*** Opening Excerpted passage ***

Greater collaboration is needed among stakeholders to ensure all countries have the capacity to respond effectively to disease outbreaks.
That was the consensus of a June meeting of global health leaders who met at the Rockefeller Foundation’s Bellagio Center in Italy to develop a roadmap for building global field epidemiology capacity.
The Task Force for Global Health convened the meeting with key partners including representatives from the Centers for Disease Control and Prevention (CDC), field epidemiology training programs (FETPs), organizations that provide global and regional support to the FETPs, the business community, and major foundations.
FETPs are now the backbone for disease surveillance and response in more than 100 countries. Modeled after the CDC’s Epidemic Intelligence Service in the United States, these programs train frontline health workers in how to detect and respond to disease outbreaks. FETPs also collect, analyze, and interpret public health data and turn it into action.
The Bellagio group recognized that FETPs began as a modest grant program for a few countries that has since evolved into a complex, multi-partner global enterprise involving many stakeholders with a range of priorities. The group discussed that current approaches to the management of this enterprise are relatively informal and overlapping, with no single group mandated to make strategic decisions for this global undertaking. This presents challenges to modernizing the FETP curriculum, assuring adequate funding, and fostering the institutionalization of self-sustaining FETPs in every country.
“We agreed that some sort of collectively empowered group is needed to strategically manage the global FETP enterprise,” said Patrick O’Carroll, MD, MPH, head of The Task Force’s health systems strengthening sector. “This body may take the form of a coordinating committee or a secretariat.”

*** Closing Excerpted passage ***

## What you are asked to do
From the text about the Bellagio meeting on field epidemiology, quote the passage starting with "The Task Force for" and going on through "and major foundations.". The items that follow the text are not required for this work.

*** Opening Records ***

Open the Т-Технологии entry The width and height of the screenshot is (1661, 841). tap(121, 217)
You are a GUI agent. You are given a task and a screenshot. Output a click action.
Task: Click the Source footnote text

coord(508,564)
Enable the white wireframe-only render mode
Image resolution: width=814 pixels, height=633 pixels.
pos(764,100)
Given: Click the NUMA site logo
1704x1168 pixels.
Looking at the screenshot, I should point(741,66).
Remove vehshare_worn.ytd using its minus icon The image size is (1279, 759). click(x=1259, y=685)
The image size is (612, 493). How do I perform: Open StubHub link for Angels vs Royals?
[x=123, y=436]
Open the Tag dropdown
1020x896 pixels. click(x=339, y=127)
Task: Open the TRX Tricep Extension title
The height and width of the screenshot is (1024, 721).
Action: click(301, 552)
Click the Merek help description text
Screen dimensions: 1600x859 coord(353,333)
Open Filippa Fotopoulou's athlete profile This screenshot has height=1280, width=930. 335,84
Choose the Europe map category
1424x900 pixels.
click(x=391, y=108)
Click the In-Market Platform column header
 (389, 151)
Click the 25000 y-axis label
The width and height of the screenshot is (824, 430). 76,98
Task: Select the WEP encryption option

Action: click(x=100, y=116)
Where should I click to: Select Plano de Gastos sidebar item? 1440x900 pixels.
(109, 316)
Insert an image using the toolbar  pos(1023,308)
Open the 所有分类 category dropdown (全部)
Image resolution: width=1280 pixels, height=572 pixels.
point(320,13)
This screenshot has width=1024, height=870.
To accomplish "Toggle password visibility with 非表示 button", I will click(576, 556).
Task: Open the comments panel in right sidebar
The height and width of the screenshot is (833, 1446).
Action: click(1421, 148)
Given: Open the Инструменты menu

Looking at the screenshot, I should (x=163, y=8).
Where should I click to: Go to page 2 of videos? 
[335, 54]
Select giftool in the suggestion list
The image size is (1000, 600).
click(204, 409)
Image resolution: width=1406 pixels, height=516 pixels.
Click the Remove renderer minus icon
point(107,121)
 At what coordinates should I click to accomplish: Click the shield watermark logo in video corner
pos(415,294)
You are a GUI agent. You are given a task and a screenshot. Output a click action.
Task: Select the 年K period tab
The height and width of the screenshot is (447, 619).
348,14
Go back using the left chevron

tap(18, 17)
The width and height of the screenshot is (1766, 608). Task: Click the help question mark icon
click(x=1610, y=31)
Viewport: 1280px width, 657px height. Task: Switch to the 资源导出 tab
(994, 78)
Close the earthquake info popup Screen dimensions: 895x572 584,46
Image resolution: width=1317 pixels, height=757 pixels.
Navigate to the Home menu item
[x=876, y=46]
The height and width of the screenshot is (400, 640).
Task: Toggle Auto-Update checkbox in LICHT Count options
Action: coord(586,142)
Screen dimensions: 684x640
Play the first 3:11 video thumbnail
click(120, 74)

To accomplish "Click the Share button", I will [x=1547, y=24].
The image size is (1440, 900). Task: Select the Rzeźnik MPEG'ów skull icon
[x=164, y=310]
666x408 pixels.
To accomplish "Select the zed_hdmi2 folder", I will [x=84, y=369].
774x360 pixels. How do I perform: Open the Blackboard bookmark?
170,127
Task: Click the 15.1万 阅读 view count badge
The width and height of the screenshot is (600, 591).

*** Closing Records ***

## Answer section
The Task Force for Global Health convened the meeting with key partners including representatives from the Centers for Disease Control and Prevention (CDC), field epidemiology training programs (FETPs), organizations that provide global and regional support to the FETPs, the business community, and major foundations.